[Items from a dataset]
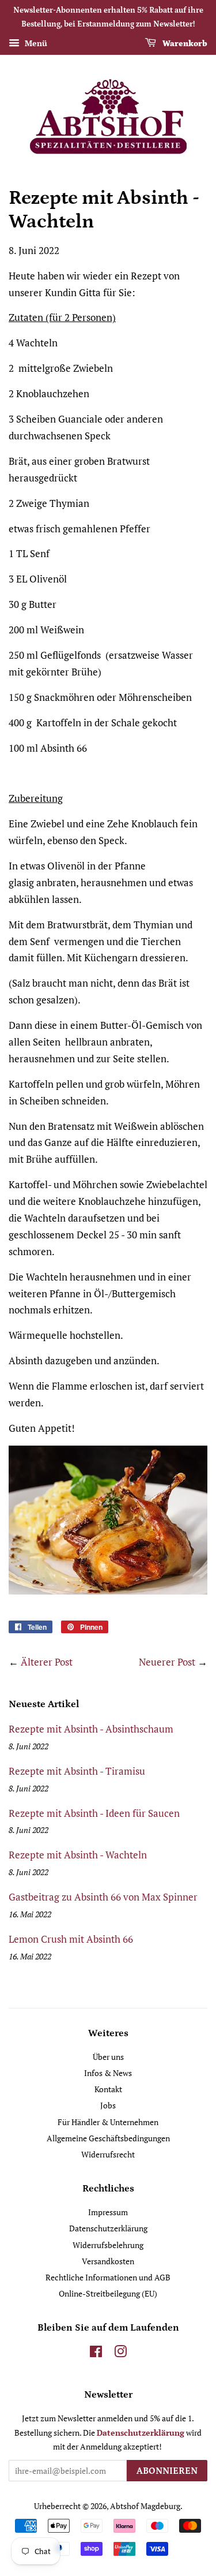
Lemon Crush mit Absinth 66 (71, 1939)
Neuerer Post (167, 1661)
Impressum (108, 2212)
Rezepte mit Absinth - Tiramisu (77, 1771)
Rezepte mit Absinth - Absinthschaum (91, 1728)
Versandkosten (108, 2261)
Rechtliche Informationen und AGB (108, 2277)
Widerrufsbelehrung (108, 2244)
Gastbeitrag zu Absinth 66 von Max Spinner (103, 1896)
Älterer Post (47, 1661)
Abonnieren (167, 2471)
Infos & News (108, 2072)
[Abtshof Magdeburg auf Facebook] (96, 2353)
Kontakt (108, 2089)
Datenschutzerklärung (108, 2228)
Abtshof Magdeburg (145, 2505)
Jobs (108, 2105)
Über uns (108, 2056)
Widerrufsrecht (108, 2154)
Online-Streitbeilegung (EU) (108, 2293)
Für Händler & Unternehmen (108, 2121)
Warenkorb (184, 43)
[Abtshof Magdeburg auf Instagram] (120, 2353)
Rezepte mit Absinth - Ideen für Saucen (94, 1813)
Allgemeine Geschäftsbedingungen (108, 2138)
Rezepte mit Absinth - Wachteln (78, 1854)
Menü (34, 43)
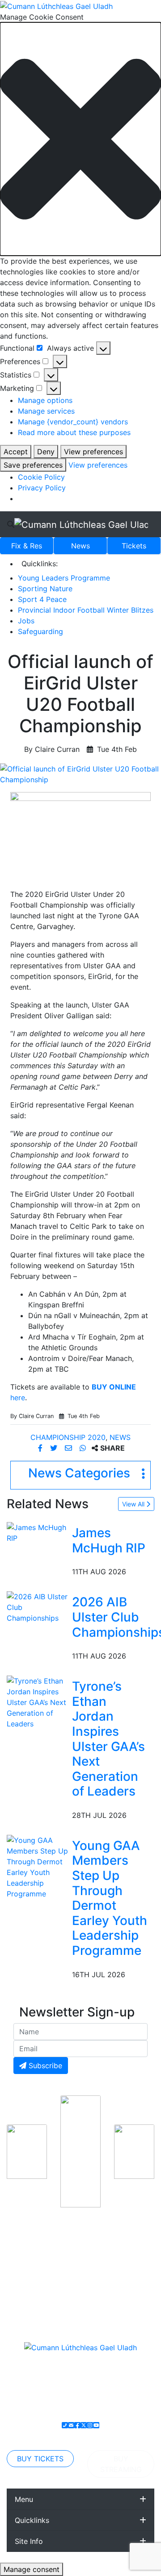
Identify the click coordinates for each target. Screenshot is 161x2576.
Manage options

- _Goal of the exercise_: Write out exactly the lines above between the line with "Abonnieren (167, 2471)" and the line with "Widerrufsrecht (108, 2154)", inclusive, and nothing beyond them.

- _Reply to the task_:
Abonnieren (167, 2471)
Infos & News (108, 2072)
[Abtshof Magdeburg auf Facebook] (96, 2353)
Kontakt (108, 2089)
Datenschutzerklärung (108, 2228)
Abtshof Magdeburg (145, 2505)
Jobs (108, 2105)
Über uns (108, 2056)
Widerrufsrecht (108, 2154)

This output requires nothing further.